The main argument to provide is a positional one: the output filename. This filename can include path elements to write the file directly to another directory, otherwise it is written to the current working directory. The filename should typically include a relevant file extension, which is the short few characters at the end of a file (following ".") to specify the format of the file.
For images, png
, jpg
and tif
are some the most common
extensions or formats. These are all part of a grouping called
rasterized images, for which you can think of the entire image
being chopped up into a regular 2D grid to store the information; the
lines and dots just paint in the grid elements to form the stored
image. For such files, specifying the spatial resolution of the grid
is important: just like with computer or cell phone screens, the
images can be "nicer" and more detailed with higher resolution images.
This is quantified with dots per inch (DPI), with greater DPI
being higher resolution. Python uses some default DPI when saving
images, but one can also specify kwarg in the function, such as:
plt.savefig("figure_01.png") # save to current dir, def DPI
plt.savefig("../output_dir/figure_02.png") # save to another dir, def DPI
plt.savefig("figure_03.png", dpi=300) # save to current dir, set DPI
Having a higher DPI might produce a nicer image, or one that can be zoomed in usefully, but also a larger file size. How large the file size (and how it scales with DPI) depends on the image format; but that is precisely why there are different image formats: they store information differently, typically with an aim to compress the image into as small a size on the computer as possible. There is no universally "best" resolution -- the choice is usually context dependent. Many scientific journals require published figures to have a DPI of at least 300, but lower is probably fine for many applications.

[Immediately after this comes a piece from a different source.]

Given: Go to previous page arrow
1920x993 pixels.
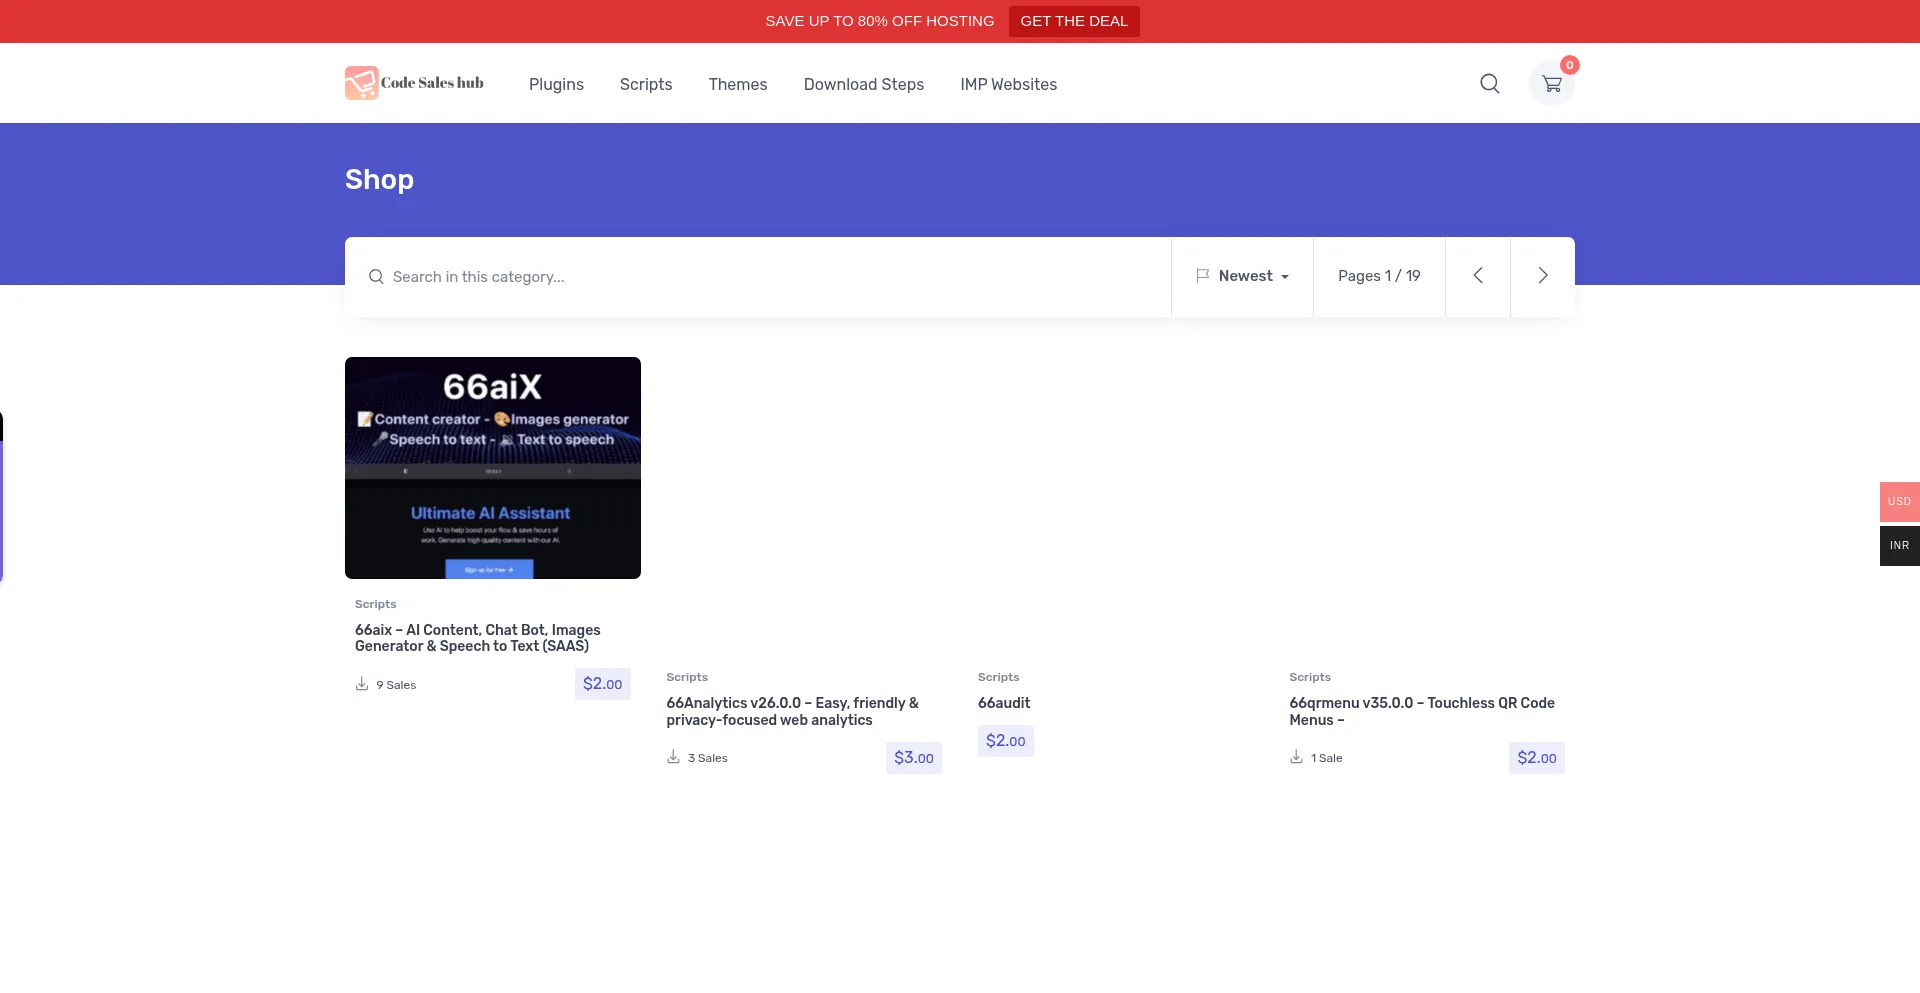Looking at the screenshot, I should click(1477, 276).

A different class of images are known as vector graphics, which
include svg
, pdf
(yes, the same one often used for text
documents) and eps
. These save the lines and letters of the plot
as separate objects, which retain their identity when saved to file.
This means that when zooming in, the image doesn't start looking
grainy as the grid level gets reached. For line images and text, or
images generated with lots of shapes, this can be a very useful file
format. (If you have a standard photograph, then the continuous
nature of most elements would rule out vector graphics as a good
format.) Specifying a vector graphic file output follows the same
syntax as for rasterized images, above:
plt.savefig("figure_01.svg")
etc.
Which file format is best for your image? You can always test a couple
options and see-- be sure to check both the normal image, the zoomed
image and the file size. There are also other file formats out there,
too. Note that some have tradeoffs-- the above formats are all
lossless meaning that they don't try to sacrifice image quality
for file size, but other formats will (they are lossy). For
example, gif
is another rasterized graphic with fairly compact
file size, but generally poor quality; it is popular for simple,
lightweight web images and movies, but would not be a good choice for
most plots.
Finally, we note if you want to control the size of the saved image,
that is done using the figsize
kwarg in the plt.figure()
function. It is necessary to provide both the width and height of the
final figure, so this pair of values must be grouped together, e.g.:
plt.figure("some fig label", figsize=(WIDTH, HEIGHT))
The units of WIDTH and HEIGHT are inches.